Vicidomini R, Di Giovanni A, Petrizzo A, Iannucci LF, Benvenuto G, Nagel AC, Preiss A, Furia M - Cell Death Dis (2015)

Bottom Line: Here we show that localized depletion of this enzyme can act as an endogenous stimulus capable of triggering apoptosis-induced proliferation, and that context-dependent effects are elicited in different sub-populations of the silenced cells.Unexpectedly, cell-nonautonomous effects, such as epithelial mesenchymal transition in the contiguous unsilenced squamous epithelium, are also promoted.On this account, our results can add new light on the still unexplained tumor predisposition that characterizes X-linked dyskeratosis, the human disease caused by reduced pseudouridine synthase activity.

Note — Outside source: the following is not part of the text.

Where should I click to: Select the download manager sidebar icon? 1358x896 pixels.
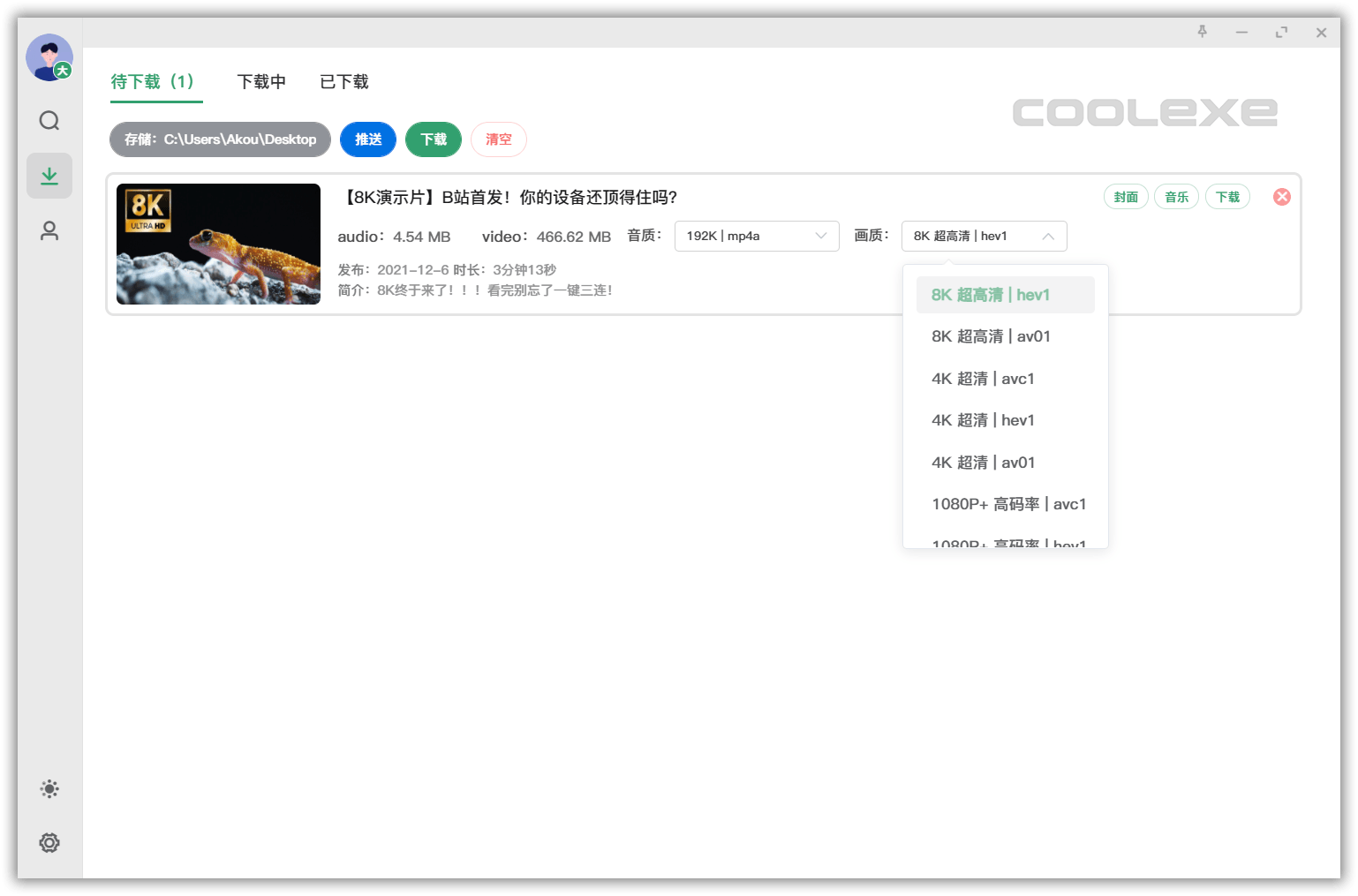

View Article: PubMed Central - PubMed

Affiliation: Dipartimento di Biologia, Università di Napoli 'Federico II', via Cinthia, Naples 80126, Italy.

ABSTRACT
Many developing tissues display regenerative capability that allows them to compensate cell loss and preserve tissue homeostasis. Because of their remarkable regenerative capability, Drosophila wing discs are extensively used for the study of regenerative phenomena. We thus used the developing wing to investigate the role played in tissue homeostasis by the evolutionarily conserved eukaryotic H/ACA small nucleolar ribonucleoprotein pseudouridine synthase. Here we show that localized depletion of this enzyme can act as an endogenous stimulus capable of triggering apoptosis-induced proliferation, and that context-dependent effects are elicited in different sub-populations of the silenced cells. In fact, some cells undergo apoptosis, whereas those surrounding the apoptotic foci, although identically depleted, overproliferate. This overproliferation correlates with ectopic induction of the Wg and JAK-STAT (Janus kinase-signal transducer and activator of transcription) mitogenic pathways. Expression of a p35 transgene, which blocks the complete execution of the death program and generates the so-called 'undead cells', amplifies the proliferative response. Pseudouridine synthase depletion also causes loss of apicobasal polarity, disruption of adherens cell junctions and ectopic induction of JNK (c-Jun N-terminal kinase) and Mmp1 (matrix metalloproteinase-1) activity, leading to a significant epithelial reorganization. Unexpectedly, cell-nonautonomous effects, such as epithelial mesenchymal transition in the contiguous unsilenced squamous epithelium, are also promoted. Collectively, these data point out that cell-cell communication and long-range signaling can take a relevant role in the response to pseudouridine synthase decline. Considering that all the affected pathways are highly conserved throughout evolution, it is plausible that the response to pseudouridine synthase depletion has been widely preserved. On this account, our results can add new light on the still unexplained tumor predisposition that characterizes X-linked dyskeratosis, the human disease caused by reduced pseudouridine synthase activity.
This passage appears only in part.